## Task to complete
Would you please output the lines from the one holding "You are a computer-use" to the end of the entries, exactly and with no others?

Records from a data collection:
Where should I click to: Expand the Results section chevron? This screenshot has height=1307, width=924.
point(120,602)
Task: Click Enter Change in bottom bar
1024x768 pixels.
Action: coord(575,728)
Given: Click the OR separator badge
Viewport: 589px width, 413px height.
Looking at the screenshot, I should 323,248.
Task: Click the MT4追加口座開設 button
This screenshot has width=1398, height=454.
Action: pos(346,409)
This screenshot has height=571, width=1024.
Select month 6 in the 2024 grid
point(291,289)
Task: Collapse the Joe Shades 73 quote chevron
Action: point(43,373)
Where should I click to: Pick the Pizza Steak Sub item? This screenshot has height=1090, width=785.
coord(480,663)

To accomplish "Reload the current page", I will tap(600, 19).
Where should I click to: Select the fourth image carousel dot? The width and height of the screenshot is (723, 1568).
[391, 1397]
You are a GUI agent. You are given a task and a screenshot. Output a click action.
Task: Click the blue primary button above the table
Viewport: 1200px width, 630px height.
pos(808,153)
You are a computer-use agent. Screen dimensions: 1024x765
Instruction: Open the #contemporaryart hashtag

## Response for this exercise
You are a computer-use agent. Screen dimensions: 1024x765
Instruction: Open the #contemporaryart hashtag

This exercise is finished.